■ **Entries provided**
****

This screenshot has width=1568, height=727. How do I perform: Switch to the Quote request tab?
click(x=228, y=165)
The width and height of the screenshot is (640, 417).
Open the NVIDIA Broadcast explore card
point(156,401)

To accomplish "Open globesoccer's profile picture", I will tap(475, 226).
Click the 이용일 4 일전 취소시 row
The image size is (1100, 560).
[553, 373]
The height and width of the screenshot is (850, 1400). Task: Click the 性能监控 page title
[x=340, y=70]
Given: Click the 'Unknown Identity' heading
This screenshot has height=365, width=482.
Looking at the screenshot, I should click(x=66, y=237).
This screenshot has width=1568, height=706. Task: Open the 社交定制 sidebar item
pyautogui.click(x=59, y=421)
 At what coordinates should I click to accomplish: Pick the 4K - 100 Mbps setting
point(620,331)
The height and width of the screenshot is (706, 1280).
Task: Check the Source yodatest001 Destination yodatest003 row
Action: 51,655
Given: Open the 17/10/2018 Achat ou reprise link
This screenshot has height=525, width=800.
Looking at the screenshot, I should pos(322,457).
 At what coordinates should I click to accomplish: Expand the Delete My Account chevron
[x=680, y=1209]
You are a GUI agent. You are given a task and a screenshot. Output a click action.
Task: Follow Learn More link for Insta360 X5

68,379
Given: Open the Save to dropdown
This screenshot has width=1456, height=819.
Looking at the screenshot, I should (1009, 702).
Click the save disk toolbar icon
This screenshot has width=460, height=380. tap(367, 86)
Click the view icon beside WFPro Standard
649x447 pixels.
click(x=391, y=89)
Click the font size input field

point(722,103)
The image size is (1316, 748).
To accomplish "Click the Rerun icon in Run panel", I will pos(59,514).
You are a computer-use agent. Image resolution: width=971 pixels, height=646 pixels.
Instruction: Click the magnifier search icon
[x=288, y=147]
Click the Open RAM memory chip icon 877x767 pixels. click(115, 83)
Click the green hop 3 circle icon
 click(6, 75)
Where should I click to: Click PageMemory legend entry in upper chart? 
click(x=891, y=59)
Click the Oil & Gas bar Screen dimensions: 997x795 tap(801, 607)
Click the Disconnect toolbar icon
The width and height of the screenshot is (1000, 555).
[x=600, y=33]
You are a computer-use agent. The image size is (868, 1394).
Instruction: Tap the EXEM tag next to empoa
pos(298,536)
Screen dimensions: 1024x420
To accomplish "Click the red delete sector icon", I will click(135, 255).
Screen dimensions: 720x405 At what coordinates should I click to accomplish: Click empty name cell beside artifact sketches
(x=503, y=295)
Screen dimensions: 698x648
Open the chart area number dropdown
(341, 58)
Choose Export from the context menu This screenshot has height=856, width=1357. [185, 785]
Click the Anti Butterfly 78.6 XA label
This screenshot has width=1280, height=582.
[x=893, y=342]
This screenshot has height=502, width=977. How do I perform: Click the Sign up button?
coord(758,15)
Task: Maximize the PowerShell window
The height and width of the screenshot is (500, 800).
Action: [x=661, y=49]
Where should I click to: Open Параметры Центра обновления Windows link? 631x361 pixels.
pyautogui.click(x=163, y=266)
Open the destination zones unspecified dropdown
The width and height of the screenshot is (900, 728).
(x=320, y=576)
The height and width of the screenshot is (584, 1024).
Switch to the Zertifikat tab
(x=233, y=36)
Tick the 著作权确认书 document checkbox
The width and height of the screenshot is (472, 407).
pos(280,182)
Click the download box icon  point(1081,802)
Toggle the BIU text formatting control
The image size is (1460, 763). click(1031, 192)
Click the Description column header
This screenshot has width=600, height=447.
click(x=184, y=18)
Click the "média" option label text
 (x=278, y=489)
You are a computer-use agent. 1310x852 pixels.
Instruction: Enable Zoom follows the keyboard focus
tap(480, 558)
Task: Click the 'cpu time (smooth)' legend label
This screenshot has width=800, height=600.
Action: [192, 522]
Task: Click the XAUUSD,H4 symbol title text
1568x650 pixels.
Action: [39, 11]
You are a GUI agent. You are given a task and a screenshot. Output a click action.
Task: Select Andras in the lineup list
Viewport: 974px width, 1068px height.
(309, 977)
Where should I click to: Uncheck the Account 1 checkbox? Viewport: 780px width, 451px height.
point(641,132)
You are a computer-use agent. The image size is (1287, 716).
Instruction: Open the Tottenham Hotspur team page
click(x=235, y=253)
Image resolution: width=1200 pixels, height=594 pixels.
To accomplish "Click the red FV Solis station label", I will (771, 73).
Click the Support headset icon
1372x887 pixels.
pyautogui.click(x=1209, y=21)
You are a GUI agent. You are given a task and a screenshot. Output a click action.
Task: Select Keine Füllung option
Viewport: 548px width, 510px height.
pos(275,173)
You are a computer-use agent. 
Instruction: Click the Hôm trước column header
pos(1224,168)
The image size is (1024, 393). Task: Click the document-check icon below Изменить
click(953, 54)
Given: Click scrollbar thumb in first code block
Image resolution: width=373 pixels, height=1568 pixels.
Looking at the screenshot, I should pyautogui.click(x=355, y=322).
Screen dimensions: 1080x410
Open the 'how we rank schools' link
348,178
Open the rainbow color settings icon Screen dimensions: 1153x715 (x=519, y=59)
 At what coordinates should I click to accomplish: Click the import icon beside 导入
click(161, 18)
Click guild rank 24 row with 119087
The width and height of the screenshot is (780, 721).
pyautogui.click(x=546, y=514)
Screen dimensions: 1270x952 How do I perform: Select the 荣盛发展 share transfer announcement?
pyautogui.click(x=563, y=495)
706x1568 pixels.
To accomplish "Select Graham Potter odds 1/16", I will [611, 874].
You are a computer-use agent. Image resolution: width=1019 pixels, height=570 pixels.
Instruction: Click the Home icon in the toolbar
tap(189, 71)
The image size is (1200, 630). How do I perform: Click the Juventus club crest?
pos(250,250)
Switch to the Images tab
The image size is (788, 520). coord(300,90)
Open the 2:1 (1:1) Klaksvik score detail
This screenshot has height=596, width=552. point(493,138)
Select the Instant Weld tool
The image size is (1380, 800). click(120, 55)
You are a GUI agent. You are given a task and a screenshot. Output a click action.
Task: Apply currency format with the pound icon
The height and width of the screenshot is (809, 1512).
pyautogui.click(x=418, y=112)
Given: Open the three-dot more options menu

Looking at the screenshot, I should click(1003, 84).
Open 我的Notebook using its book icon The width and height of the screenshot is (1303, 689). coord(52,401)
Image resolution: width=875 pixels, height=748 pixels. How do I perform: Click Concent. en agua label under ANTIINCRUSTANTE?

****

Whenever a line in the preceding entries includes the word "agent", count it, and state the total alone.

■ **Reply**
10